Copy out the entire notebook excerpt on decoder checks and embedding algebra below, word for word.

*** SOURCE DOCUMENT Section Begins ***

Check that the decoder is working

i.e. that we can do reconstruction to input space: \(f^{-1}(y): y \mapsto x\)

print(r"viz model ops for single 'stem' x:")
viz_given_batch(demo_batch, given_model, show_recon=True)
viz model ops for single 'stem' x:

print(r"viz model ops for demo mix  x1+x2:")
viz_given_batch(demo_mix, given_model, show_recon=True)
viz model ops for demo mix  x1+x2:

If, in the left panel, the yellow markers are covering the blue markers, then we’re good to continue…

Algebra #1: “king - man + woman = queen”

ok, first some utility routines…

“Forward”: Do math with x’s, then map to z’s. Guess and check?

# vectors in input space
xs = 2*torch.rand(4,2, requires_grad=False)-1 # 
xs[3] = xs[1] - xs[0] + xs[2]  # queen = king - man + woman

plot_kmwq_demo(xs)
orange dot shows the 'guess'

“Backward” summation

# vectors in input space
zs = 2*torch.rand(4,2, requires_grad=False)-1 
zs[3] = zs[1] - zs[0] + zs[2] 
plot_kmwq_demo(zs, forward=False)
orange dot shows the 'guess'

Algebra #2: “Demix” removing things from a mix

This is kind of the same thing as we just did but more of a (theoretical) “music” example.

Pretend we’re mixing 4 stems. But then we want to remove the last one. We can do the math for that in the input space. But can we also do it in the aa embedding space?

def demix_fun(labels = ['guitar','drums','bass','vocal']):
    i_rm = random.randint(0,len(labels)-1)

*** SOURCE DOCUMENT Section Ends ***
*** DATA PROVIDED Section Begins ***

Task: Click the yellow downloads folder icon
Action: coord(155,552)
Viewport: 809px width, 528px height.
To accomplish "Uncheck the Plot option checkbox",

*** DATA PROVIDED Section Ends ***

◆ **YOUR RESPONSE**:
Check that the decoder is working

i.e. that we can do reconstruction to input space: \(f^{-1}(y): y \mapsto x\)

print(r"viz model ops for single 'stem' x:")
viz_given_batch(demo_batch, given_model, show_recon=True)
viz model ops for single 'stem' x:

print(r"viz model ops for demo mix  x1+x2:")
viz_given_batch(demo_mix, given_model, show_recon=True)
viz model ops for demo mix  x1+x2:

If, in the left panel, the yellow markers are covering the blue markers, then we’re good to continue…

Algebra #1: “king - man + woman = queen”

ok, first some utility routines…

“Forward”: Do math with x’s, then map to z’s. Guess and check?

# vectors in input space
xs = 2*torch.rand(4,2, requires_grad=False)-1 # 
xs[3] = xs[1] - xs[0] + xs[2]  # queen = king - man + woman

plot_kmwq_demo(xs)
orange dot shows the 'guess'

“Backward” summation

# vectors in input space
zs = 2*torch.rand(4,2, requires_grad=False)-1 
zs[3] = zs[1] - zs[0] + zs[2] 
plot_kmwq_demo(zs, forward=False)
orange dot shows the 'guess'

Algebra #2: “Demix” removing things from a mix

This is kind of the same thing as we just did but more of a (theoretical) “music” example.

Pretend we’re mixing 4 stems. But then we want to remove the last one. We can do the math for that in the input space. But can we also do it in the aa embedding space?

def demix_fun(labels = ['guitar','drums','bass','vocal']):
    i_rm = random.randint(0,len(labels)-1)